Lors d’un discours à la 26e Semaine 'Euro Finance' de Francfort, lundi 13 novembre, le vice-président de la Banque centrale européenne, Luis de Guindos, est revenu sur les décisions de politique monétaire du 26 octobre (EUROPE 13280/8) et a également fait un point sur les risques pour la stabilité financière et sur les questions macroprudentielles qui y sont liées, dans un contexte de taux en hausse, de conditions de financement plus tendues et de ralentissement de l’économie.
Le vice-président a notamment évoqué les écarts (spreads) sur les marchés des obligations d'État. Selon lui, ils sont restés limités, en raison notamment des financements bon marché, à échéances plus longues, obtenus par plusieurs gouvernements lorsque les taux étaient encore bas.
Cependant, Luis de Guindos a mis en garde : « Des coûts de financement plus élevés et des politiques budgétaires moins prudentes pourraient raviver les inquiétudes concernant la viabilité de la dette souveraine, en particulier dans les pays où les niveaux d'endettement sont déjà élevés ».
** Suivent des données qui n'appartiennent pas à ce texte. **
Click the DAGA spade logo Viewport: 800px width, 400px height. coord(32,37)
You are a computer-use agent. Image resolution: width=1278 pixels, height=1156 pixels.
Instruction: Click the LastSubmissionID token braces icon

Le vice-président a également évoqué le risque de crédit de certains établissements non bancaires exposés à des secteurs sensibles aux taux d’intérêt ou de sociétés fortement endettées affichant des bénéfices faibles et dont les ratios de couverture des intérêts sont faibles. M. de Guindos a particulièrement souligné les fragilités de certaines entreprises du secteur de l'immobilier commercial.